Миссис Рубинстайн снова села, закрыв глаза. Она продолжала думать об Абраше. «Он был слишком жирным уже на самой первой фотографии, той, где снят на белой меховой полости… Нет! Я все перепишу заново. Начало было вообще неинтересным. Эти слова о зале ожидания и о том, что он не почитает письменное слово, — просто глупость! Я все переделаю завтра».
20
Вечером накануне великой экскурсии в Силвер-Спринг красный мотоцикл Джо был припаркован возле веранды; никогда раньше он не ставил его перед «Батлер армс». Теперь же всякий и каждый мог видеть, что Джо и Линда намеревались провести ночь вместе. Мисс Рутермер-Беркли радовало, что Линда преодолела свой страх перед мотоциклом и что Баунти-Джо больше не стесняется… Согласно ее воззрениям, они сэкономили как время, так и недовольство, а это по-своему важно, даже если предстоит впереди целая жизнь.

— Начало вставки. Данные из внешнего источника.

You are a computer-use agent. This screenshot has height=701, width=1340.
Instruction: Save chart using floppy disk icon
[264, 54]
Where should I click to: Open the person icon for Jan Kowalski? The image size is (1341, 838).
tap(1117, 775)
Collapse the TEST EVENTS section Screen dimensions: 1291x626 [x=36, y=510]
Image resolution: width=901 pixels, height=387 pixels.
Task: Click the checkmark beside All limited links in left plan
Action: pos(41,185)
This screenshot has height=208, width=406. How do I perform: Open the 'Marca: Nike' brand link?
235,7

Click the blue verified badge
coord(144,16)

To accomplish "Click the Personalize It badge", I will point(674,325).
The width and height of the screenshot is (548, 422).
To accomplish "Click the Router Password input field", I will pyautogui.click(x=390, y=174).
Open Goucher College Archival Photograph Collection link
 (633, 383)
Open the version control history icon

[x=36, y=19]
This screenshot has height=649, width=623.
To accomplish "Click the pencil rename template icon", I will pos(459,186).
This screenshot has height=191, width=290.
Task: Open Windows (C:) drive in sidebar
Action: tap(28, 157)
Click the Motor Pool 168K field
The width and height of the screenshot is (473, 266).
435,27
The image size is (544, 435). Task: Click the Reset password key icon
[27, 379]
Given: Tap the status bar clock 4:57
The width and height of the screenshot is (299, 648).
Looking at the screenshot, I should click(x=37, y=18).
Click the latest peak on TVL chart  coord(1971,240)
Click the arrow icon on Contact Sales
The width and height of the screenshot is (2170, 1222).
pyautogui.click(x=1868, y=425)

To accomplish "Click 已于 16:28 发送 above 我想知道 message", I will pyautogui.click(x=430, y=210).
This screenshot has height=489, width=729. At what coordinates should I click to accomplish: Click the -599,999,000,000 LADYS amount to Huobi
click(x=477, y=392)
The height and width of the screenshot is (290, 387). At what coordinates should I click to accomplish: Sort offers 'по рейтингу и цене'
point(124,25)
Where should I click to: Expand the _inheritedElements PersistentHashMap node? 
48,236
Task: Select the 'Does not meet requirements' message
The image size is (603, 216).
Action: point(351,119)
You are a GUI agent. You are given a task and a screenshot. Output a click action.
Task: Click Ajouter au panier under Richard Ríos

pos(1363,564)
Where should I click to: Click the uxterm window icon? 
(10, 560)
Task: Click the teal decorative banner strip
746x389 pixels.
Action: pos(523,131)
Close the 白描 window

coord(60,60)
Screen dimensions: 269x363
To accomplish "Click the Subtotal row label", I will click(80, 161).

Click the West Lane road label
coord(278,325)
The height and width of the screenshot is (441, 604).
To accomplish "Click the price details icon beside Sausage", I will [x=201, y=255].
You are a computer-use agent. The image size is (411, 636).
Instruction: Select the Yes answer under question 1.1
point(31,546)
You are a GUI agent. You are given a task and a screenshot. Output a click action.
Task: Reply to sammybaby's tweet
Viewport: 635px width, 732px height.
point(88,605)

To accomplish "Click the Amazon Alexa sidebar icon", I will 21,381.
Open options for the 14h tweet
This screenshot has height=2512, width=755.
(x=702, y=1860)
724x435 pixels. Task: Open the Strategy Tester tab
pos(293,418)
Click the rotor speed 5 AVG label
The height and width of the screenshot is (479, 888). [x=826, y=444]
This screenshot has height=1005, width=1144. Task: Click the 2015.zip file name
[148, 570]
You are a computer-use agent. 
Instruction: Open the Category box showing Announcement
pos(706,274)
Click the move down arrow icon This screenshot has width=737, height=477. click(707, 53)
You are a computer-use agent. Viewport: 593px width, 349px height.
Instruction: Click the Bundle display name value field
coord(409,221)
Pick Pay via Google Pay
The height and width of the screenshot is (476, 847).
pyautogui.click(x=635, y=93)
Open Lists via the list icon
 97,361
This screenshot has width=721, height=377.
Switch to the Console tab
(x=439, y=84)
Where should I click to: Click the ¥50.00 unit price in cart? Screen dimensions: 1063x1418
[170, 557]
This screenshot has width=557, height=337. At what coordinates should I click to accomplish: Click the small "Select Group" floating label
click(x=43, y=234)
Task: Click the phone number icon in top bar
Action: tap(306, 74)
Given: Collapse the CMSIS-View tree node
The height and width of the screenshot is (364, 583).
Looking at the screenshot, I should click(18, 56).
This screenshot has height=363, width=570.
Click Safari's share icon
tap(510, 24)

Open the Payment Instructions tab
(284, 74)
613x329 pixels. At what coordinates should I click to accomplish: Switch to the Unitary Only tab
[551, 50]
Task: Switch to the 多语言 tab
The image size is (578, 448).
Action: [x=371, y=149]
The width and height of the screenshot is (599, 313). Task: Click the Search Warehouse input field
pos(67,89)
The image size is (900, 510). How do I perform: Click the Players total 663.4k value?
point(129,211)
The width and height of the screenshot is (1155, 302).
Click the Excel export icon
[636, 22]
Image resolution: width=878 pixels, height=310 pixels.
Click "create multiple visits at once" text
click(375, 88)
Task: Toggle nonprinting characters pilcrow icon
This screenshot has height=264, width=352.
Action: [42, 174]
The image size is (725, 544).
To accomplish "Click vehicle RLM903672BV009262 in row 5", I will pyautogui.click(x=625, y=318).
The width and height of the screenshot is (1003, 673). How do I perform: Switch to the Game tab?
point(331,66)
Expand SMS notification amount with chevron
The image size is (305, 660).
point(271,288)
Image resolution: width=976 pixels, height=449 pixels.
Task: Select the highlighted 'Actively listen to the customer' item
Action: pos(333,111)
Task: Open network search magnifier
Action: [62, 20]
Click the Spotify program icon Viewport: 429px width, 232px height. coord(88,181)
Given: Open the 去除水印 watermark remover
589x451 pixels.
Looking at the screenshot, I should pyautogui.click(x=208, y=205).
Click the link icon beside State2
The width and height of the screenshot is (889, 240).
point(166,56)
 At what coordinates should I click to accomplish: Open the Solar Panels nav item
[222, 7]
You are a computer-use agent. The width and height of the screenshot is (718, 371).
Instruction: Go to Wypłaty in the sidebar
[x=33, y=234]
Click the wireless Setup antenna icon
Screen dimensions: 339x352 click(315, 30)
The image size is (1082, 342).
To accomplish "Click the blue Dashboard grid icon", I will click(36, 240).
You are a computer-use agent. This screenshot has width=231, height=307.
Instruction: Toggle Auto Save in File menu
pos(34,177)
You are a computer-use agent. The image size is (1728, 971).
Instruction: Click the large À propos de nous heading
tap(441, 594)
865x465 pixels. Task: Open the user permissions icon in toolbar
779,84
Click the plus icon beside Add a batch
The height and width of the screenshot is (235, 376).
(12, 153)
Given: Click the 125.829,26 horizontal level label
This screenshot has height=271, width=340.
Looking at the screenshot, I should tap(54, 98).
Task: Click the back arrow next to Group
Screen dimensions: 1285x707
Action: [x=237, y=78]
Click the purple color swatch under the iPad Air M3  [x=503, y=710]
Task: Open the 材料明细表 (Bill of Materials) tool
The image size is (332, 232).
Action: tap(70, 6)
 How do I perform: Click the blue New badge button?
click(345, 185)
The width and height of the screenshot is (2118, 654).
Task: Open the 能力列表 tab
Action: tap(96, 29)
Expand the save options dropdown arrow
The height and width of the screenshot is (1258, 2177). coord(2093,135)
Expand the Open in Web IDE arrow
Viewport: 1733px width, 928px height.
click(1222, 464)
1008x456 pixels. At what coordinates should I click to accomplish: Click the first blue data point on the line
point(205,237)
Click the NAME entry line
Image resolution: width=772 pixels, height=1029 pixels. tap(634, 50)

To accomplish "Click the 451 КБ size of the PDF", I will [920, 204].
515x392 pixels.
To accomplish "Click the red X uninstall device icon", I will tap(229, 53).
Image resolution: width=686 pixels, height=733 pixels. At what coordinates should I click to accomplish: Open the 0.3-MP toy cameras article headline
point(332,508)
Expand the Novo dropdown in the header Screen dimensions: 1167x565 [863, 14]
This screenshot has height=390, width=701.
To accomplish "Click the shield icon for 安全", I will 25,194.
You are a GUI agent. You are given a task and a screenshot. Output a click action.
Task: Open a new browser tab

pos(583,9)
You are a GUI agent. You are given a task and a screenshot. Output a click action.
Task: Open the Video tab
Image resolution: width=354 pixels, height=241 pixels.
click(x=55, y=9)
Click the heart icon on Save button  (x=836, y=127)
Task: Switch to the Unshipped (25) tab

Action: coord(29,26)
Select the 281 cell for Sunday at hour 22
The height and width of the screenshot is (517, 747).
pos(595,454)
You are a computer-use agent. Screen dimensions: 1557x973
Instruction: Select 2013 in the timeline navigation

Теперь бы не забыть наставить на ум мисс Фрей.
— Грех, мисс Фрей, грех может приобрести черты извинительного легкомыслия в пору уходов, отъездов и перемен. Отъезд на рассвете — чисто практическое мероприятие, да и должно признать, что позднее утром будет чрезмерно жарко. Вообще-то, осознанное предвидение заключает своего рода ответственность как для них, так и для нас. Будем надеяться, что взятый Линдой и Джо курс на счастливое супружество приведет их к нему и что мы, с нашей стороны, уважим их дерзание и смелость…
«Ну хорошо, — подумала мисс Рутермер-Беркли, — возможно, я стала чуточку… чуточку чересчур обстоятельна. Но с этим — все. Утро вечера мудренее. Я не стану звонить, чтобы мне принесли чай, вечером не следует ставить Линду в неловкое положение. Ей необходим свободный вечер».
На рассвете Джо вышел на веранду. Под опустевшим небом покоился, словно череда нагромождений, город — улицы, дома и деревья — все серое. Ему показалось, будто все это напоминало скопление серой паутины. Единственным живым и сверкающим среди этого серого хаоса был его мотоцикл «хонда».